That's meant in a nice way of course.
Just curious when the next weigh in for the "biggest loser" is?
Back in January I filled in my goal weight for every Saturday from then until June 1st. I got way ahead of the schedule but now I'm catching back up. So I'm back to charting my eats on Fitday.com, I expect I will get results again. At least I'm hoping that will be the case.
At this point I've got 3 weeks of hard workouts ahead of me. Then the taper, for the 2 weekends of racing, with some recovery time following that. So about 3 more workout weeks following these events.
Oddly enough, one of my biggest concerns is my seasonal allergies. I am really hoping that the Generic Claritin gets me through. Looking at the blog, I really got crushed the 1st week of June last year. I can only do so much in this department, I just hope it works out.
2 comments:
I have a weigh in next Monday. I have really stalled. Trip to Grandma's and I have been hungry from work outs. Still eating good, but I picked it up due to sugar lows. I started by doing energy drinks and Jelly Belly's, but I notice I am eating some more wheat/carb things than I was before. So, I need to slow down and catch myself.
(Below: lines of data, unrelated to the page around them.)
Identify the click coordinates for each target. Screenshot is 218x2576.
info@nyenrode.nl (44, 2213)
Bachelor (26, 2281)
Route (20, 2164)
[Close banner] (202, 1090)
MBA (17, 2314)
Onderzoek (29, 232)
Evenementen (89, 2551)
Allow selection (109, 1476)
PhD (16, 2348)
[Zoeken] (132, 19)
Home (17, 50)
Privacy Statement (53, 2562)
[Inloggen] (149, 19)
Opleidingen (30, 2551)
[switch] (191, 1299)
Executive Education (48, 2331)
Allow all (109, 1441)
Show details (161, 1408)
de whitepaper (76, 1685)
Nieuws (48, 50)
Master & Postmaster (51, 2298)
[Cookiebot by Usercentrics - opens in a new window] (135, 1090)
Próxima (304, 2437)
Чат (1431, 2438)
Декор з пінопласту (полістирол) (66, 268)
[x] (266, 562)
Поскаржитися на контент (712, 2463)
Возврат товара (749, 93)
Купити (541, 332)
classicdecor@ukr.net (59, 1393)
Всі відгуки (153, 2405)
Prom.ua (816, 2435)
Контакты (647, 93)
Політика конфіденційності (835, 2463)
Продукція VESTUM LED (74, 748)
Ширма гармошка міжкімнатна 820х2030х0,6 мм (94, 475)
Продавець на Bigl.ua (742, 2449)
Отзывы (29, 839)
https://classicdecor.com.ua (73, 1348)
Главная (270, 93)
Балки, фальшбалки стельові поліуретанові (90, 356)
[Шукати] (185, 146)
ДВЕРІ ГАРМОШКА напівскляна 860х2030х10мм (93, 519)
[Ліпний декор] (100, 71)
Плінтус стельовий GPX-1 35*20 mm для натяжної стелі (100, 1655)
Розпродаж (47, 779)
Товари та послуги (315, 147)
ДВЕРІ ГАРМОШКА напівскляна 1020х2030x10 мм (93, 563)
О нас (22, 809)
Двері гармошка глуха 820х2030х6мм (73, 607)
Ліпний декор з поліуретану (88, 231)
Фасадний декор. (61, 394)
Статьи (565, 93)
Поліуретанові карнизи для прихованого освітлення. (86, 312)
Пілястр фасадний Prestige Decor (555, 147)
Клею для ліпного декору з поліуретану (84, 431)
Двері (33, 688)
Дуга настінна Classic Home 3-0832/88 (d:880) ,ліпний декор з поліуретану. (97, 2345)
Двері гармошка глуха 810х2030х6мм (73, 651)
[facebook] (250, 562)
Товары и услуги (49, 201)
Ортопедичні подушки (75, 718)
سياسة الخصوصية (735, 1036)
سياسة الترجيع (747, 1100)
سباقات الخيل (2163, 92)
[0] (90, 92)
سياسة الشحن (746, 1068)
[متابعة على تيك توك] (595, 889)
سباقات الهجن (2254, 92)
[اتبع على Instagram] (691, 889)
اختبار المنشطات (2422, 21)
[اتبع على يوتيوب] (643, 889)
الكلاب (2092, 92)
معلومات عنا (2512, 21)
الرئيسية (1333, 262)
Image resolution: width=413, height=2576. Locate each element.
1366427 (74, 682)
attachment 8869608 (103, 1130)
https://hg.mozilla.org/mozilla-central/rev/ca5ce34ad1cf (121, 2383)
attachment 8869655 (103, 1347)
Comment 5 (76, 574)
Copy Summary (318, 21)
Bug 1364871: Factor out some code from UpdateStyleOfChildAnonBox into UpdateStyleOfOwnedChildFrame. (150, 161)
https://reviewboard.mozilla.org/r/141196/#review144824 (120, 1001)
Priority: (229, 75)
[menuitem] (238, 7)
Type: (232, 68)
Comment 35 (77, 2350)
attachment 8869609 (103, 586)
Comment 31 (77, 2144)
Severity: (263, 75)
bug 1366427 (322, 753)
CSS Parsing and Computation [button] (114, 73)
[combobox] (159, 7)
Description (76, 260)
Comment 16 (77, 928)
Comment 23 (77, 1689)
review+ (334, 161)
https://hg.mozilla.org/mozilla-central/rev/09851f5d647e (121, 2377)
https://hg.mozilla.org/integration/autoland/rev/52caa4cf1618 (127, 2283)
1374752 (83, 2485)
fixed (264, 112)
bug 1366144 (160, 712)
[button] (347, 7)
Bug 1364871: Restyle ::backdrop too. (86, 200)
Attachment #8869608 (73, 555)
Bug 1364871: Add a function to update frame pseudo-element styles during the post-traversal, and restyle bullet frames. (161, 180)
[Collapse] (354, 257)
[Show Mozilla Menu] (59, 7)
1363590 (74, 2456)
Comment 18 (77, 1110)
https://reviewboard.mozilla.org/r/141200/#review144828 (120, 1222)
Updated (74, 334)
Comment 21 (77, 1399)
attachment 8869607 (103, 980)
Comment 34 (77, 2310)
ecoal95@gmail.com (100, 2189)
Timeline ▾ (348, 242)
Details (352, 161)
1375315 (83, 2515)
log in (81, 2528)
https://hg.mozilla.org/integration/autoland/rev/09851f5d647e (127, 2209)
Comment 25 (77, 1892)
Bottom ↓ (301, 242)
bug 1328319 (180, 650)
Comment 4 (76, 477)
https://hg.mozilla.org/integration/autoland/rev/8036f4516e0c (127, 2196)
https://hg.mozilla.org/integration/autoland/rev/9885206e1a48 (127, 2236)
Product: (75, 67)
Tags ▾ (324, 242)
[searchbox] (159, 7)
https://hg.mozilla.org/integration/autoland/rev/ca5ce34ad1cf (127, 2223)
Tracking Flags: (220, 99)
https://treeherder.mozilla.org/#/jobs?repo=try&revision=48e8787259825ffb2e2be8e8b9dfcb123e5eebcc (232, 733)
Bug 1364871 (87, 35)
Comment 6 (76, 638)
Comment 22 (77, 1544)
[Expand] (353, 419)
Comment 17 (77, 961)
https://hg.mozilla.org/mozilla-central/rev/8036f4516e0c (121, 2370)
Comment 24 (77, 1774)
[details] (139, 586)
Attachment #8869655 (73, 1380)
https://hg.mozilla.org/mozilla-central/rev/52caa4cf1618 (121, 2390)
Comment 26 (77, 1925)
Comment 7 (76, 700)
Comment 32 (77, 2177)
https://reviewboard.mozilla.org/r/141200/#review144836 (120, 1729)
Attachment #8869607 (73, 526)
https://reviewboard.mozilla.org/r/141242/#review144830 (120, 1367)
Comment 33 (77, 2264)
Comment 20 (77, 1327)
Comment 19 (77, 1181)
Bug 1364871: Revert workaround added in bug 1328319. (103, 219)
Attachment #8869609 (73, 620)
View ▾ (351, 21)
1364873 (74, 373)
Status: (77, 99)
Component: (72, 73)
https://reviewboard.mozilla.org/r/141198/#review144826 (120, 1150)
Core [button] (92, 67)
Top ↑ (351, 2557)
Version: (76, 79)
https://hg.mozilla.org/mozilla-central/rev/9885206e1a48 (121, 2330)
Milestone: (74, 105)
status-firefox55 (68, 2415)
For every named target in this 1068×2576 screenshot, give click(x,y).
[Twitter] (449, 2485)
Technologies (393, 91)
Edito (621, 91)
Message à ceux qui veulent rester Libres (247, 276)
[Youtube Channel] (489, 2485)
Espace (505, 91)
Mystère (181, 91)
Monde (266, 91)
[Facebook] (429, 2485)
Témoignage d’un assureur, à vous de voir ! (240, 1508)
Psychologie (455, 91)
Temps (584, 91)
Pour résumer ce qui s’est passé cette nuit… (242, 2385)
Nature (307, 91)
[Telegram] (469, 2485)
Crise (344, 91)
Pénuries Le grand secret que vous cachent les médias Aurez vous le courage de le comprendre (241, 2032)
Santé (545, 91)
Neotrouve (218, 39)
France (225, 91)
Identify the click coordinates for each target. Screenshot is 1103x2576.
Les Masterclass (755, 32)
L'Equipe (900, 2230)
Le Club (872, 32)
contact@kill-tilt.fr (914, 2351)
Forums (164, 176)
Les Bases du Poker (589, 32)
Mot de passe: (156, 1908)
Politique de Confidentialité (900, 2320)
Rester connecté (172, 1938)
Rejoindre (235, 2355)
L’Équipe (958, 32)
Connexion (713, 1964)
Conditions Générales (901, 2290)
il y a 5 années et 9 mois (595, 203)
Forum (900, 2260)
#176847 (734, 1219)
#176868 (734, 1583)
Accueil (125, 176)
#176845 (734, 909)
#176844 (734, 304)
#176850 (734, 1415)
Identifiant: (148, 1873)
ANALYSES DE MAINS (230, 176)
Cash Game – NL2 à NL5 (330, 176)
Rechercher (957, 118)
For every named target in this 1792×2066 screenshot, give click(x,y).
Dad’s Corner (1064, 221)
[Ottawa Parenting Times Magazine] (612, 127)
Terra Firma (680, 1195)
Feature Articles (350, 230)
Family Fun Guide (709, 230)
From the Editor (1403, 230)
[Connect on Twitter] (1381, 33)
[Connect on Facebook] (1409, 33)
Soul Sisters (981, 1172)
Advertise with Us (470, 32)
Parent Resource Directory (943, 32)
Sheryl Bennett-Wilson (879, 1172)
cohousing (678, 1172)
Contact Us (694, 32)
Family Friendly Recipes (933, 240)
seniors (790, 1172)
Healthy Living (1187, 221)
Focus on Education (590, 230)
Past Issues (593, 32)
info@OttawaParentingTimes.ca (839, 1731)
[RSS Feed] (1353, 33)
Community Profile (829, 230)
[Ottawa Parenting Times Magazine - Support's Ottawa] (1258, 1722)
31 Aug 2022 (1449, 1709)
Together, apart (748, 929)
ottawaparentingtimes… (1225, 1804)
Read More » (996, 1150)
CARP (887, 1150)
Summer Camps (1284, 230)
As I've mentioned before. This fitday thing showed me that I was too protein heavy. More carbs is a good thing if you are working out, but you do have to adjust the fats and protein to match.
I'm now a firm believer in how many calories as opposed to what type of calories. I also think that if you eat "healthy carbs" It's probably the best stuff going for your general health. Sounds like a good reason for 65% carbs.